…Надо же дойти до такого гипертрофированного самолюбия, чтобы поставить свои амбиции выше интересов партии, нашего дела! И это тогда, когда мы находимся на таком ответственном этапе перестройки".
После показательного разбора «персонального дела» Ельцина на пленуме Московского горкома, ельцинской попытки самоубийства с помощью канцелярских ножниц в своем кабинете и «великодушного» перемещения его на должность союзного министра вместо отправки на пенсию, тема Ельцина на время потеряла свою актуальность. Однако, не удержавшись от эмоций, Горбачёв все-таки дважды припечатал смутьяна, пообещав в их «мужском» разговоре «больше не пускать его в политику» и позднее публично в выступлении перед свердловчанами отозвавшись об их земляке как о «конченом политическом деятеле». (Когда сопровождавший его в поездке в Свердловск Г.Шахназаров попробовал было снять эту «излишне эмоциональную», на его взгляд, реплику из тассовского варианта текста, ему пришлось объясняться по поводу своей «излишней инициативы» не только перед Михаилом Сергеевичем, но и перед Раисой Максимовной.)
И когда вышедший из «комы» Ельцин появился на трибуне ХIХ партконференции, выступив с полупокаянием, поддержкой Горбачёва и одновременно критикой Лигачева, генсек мог считать, что избранная им тактика себя оправдала. В свете «вольтовой дуги», которую создавали разные потенциалы этих двух псевдоантиподов, его собственный образ – человека, страхующего партию и страну от крайностей разномастных радикалов, смотрелся особенно выигрышно.
Фатальная историческая связь между этими тремя столь непохожими политиками, оказавшимися по прихоти судьбы в одной упряжке, подтвердилась и в дальнейшем: они вновь сошлись вместе на XXVIII съезде КПСС, чтобы разойтись окончательно. Для Ельцина его трибуна стала сценой, на которой он эффектно разыграл свой уход из партии, и трамплином для начала нового, главного витка своей политической биографии. Лигачев в этой же аудитории потерпел унизительное поражение: выставив свою кандидатуру на пост заместителя генсека (вопреки желанию самого Горбачёва), он не получил поддержки даже у антигорбачевски настроенного зала. «Вольтова дуга» между двумя закадычными противниками – Ельциным и Лигачевым – погасла, и в значительной степени с этого момента центрист Горбачёв, игравший во время их кулачного боя респектабельную роль рефери на ринге, оказался лишенным двух поддерживавших его, как планер, крыльев.
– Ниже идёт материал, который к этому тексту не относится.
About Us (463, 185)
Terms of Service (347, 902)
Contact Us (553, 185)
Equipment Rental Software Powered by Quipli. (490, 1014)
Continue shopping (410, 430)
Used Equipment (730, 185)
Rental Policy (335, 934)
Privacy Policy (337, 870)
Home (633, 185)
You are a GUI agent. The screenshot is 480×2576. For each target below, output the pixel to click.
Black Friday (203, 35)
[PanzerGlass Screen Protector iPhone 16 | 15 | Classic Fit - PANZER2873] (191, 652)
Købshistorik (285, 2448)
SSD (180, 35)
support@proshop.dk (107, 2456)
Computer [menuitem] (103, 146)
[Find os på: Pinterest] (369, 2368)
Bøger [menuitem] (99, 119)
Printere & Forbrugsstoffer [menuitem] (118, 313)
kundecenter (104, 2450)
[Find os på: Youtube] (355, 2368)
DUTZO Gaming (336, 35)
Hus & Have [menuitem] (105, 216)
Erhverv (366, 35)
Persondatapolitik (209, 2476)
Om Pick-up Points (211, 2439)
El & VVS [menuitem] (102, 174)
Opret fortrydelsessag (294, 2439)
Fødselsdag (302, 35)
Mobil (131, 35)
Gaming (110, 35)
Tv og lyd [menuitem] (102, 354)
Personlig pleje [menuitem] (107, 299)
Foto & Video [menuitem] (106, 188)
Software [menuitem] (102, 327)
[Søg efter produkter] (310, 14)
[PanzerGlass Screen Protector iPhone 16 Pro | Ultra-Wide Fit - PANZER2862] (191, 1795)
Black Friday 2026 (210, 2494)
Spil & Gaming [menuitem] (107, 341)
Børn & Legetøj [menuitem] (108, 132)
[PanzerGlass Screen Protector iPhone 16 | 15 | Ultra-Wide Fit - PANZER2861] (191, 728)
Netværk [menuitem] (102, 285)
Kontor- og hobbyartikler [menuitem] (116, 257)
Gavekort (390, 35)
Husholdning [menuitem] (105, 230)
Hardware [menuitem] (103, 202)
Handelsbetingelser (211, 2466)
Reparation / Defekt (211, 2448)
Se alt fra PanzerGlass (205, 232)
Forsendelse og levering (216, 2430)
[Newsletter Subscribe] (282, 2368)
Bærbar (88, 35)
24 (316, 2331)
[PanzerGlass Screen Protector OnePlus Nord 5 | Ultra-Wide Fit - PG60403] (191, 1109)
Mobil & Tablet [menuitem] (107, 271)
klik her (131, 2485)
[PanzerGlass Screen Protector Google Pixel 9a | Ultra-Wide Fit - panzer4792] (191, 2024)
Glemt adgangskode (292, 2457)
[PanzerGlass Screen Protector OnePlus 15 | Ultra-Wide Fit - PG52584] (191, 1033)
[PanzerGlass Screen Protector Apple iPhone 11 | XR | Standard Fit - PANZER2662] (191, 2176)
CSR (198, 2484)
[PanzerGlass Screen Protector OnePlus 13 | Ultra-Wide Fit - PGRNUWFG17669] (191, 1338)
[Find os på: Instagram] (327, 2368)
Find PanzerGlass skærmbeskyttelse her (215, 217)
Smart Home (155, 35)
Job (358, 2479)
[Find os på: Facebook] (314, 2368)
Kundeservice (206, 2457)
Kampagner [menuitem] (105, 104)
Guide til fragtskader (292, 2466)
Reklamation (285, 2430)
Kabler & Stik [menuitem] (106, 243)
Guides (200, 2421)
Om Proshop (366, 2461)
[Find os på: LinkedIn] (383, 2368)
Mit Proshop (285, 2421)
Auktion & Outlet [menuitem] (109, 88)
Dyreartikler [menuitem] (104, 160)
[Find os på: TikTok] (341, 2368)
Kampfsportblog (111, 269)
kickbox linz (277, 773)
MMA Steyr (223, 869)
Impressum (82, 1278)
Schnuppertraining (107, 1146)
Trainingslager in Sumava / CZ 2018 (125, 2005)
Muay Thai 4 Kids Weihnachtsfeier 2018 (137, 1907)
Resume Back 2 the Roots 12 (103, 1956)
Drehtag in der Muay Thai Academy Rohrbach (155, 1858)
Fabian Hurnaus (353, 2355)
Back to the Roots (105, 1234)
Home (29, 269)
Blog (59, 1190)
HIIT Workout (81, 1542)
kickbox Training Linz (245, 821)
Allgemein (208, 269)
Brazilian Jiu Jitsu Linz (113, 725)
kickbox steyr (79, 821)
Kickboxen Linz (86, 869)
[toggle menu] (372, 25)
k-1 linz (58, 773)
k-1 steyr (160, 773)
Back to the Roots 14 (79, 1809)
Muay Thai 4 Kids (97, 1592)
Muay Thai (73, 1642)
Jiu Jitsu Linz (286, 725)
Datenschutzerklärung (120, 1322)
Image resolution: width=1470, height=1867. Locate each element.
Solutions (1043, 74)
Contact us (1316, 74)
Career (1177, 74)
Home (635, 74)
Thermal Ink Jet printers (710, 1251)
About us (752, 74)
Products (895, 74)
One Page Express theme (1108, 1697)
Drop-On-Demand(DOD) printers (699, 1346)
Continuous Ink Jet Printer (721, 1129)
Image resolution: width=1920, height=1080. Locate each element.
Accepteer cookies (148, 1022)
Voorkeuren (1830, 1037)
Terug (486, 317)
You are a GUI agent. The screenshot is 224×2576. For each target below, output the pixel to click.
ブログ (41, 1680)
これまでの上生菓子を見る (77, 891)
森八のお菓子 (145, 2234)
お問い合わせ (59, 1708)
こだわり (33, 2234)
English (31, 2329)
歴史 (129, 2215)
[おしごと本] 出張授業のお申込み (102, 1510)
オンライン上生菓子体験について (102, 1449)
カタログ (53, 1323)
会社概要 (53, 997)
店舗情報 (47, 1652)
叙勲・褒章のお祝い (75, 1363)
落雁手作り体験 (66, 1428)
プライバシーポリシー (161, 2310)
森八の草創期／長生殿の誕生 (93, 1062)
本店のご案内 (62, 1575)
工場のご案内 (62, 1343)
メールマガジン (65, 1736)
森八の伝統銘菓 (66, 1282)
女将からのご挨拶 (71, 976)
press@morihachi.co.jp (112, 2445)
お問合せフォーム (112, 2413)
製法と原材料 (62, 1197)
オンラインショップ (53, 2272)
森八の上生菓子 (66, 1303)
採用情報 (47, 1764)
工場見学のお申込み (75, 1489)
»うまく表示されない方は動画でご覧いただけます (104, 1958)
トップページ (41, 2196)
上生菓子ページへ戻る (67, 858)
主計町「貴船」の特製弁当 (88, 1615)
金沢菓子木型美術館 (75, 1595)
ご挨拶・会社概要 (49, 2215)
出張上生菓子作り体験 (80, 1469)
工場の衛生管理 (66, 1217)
Если в своем отношении к Ельцину он признает за собой как минимум две «ошибки» (не опубликованную сразу же его речь на октябрьском Пленуме и отказ отправить за границу послом), то, что касается Лигачева, число их на порядок больше. Он, конечно, не забывал, чем был обязан этому человеку в марте 1985 года (и тем более не хотел, чтобы ему об этом напоминали). Однако в его отношении к «Егору» невыветрившаяся личная симпатия («Лигачев прямой человек, я его всегда за это уважал, хотя он и сделал мне несколько подножек») сочеталась с хитроумным, как ему казалось, расчетом. В двуединой задаче, поставленной перед собой генсеком, – перелицевать партию по социал-демократическому лекалу и сдержать на поводке её реваншистскую фракцию – Лигачеву была отведена роль «поводка". Даже его прямота, точнее сказать, прямолинейность, а нередко и грубость, выдаваемая за «партийную принципиальность", устраивали Горбачёва до тех пор, пока все это направлялось на других, а сам Егор Кузьмич в главных вопросах соблюдал, если и не политическую, то хотя бы личную к нему лояльность.
И лишь выступление Лигачева на XIX партконференции с публичным предъявлением счета генсеку за обеспечение его избрания («делегаты должны знать, что возможны были и другие варианты») означало: прежний пакт между ними расторгнут. Сохранять в этой ситуации за ним фактический статус первого зама генсека в роли ведущего Секретариаты ЦК было неразумно, если не опасно. Кроме того, после скандала с «делом» Нины Андреевой (несмотря на то что Горбачёв формально снял подозрения в причастности Лигачева к этой «антиперестроечной провокации") уже невозможно было придерживаться прежней формулы „расщепленной“ ответственности за идеологию. Формула эта, несмотря на её иезуитский характер, а может быть, благодаря ему, некоторое время вполне устраивала и Горбачёва, и „подведомственную“ Агитпропу советскую прессу: каждый из редакторов в зависимости от того, куда его влекла «партийная совесть", обращался к той цековской «крыше", которая ему больше подходила.